東洋経済オンライン / 2024年6月21日 13時0分

さらに、茶沢通りに交差する太子堂商店街には2014年創業の「三茶呑場マルコ」がいる。三茶住みならその名前を聞いたことがある人も多いであろう、街を代表する人気酒場だ。「New MARCO(ニューマルコ)」「COMARU(コマル)」「食堂かど。」など、近隣で複数の系列店もドミナント展開し、ますます存在感を強めている。

理由②コロナ禍で都心を避けた人が集中、行きつけ化した

老舗だけでなく新鋭も入り交じり、年を追うごとに酒場の盛り上がりを見せていた三軒茶屋だが、コロナ禍で大きな変化が起こった。

周知のとおりコロナ禍ではリモートワークが進み、渋谷や新宿のようなビッグターミナルは一時ゴーストタウンと化した。

人々は1日の大半を自宅の近場で過ごすようになった結果、近辺に住む人々を中心に、三軒茶屋に人が流入。緊急事態宣言中の三軒茶屋の人出はすさまじく、昼は買い物などに出かける人であふれ、夜は夜で、平時よりは少ないものの飲み歩く人は相当数いた。

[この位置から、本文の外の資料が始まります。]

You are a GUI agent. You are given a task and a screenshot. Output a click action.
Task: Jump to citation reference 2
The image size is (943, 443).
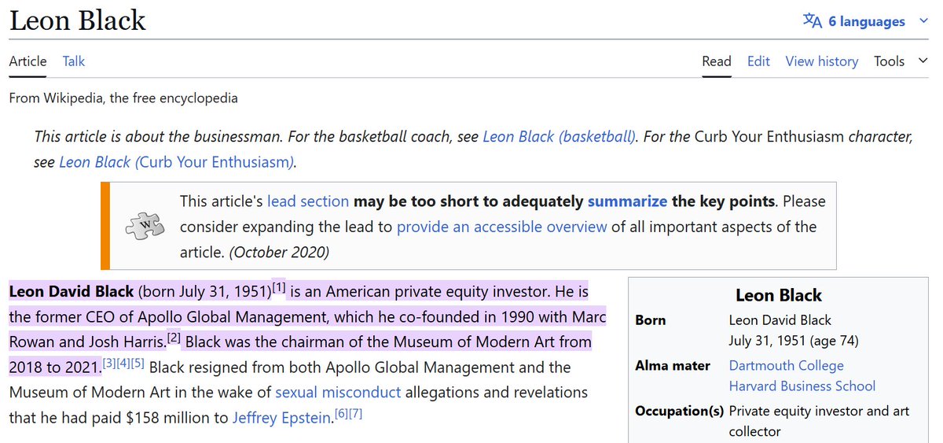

自粛中と言えど「渋谷に行くのは罪悪感があるが、自宅近くならいいだろう」という心理も働いたのではないだろうか。

営業を自粛する店もある中で、営業を敢行する店も少なくはなかった。ところがそれ以上に人出があり、「緊急事態宣言中に、三軒茶屋でひとりで飲もうと店を探したものの、どこもいっぱいで、街中を歩き回ったものの入れなかった」という話を複数人から聞いたことがある。それくらい、当時の三茶は、「酒場難民」であふれていたのだ。

コロナ禍の影響が落ち着いてきてからは、三軒茶屋の酒場はさらに活況を呈している。飲み控えていた人たちが外出し始めたのに加え、コロナ禍で三軒茶屋にとどまった人たちはそれぞれ三軒茶屋で“行きつけ”を見つけ、もう渋谷や新宿に出向く必要がなくなってしまったようだ。

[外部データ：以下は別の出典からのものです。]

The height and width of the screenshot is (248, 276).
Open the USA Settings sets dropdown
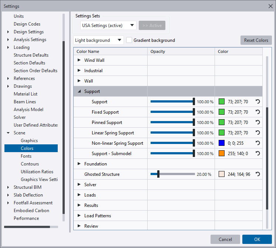(x=108, y=26)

こうして三軒茶屋の酒場マーケットがさらに盛り上がり、多くの実力派酒場が参入している。コロナ禍を経て、三軒茶屋に業界的にも注目される繁盛店が次々と誕生した。

例えば、茶沢通りにオープンした「赤星」。同店は千歳烏山「酒場アカボシ」と渋谷「タートル」という人気店を作ったグループ。実績を重ねて満を持して三軒茶屋に殴り込みをかけたかたちだ。

飲食関係者はこぞって三軒茶屋に視察に訪れ、その店づくりを参考にしている。

名古屋に「三軒茶屋」が誕生…三茶が概念化?

三軒茶屋の酒場で見かけた料理やドリンクが、他のエリアでもインスパイヤされて提供されていることもしばしば。三軒茶屋の酒場で生まれたトレンドがそのまま全国的なトレンドとして広がっている。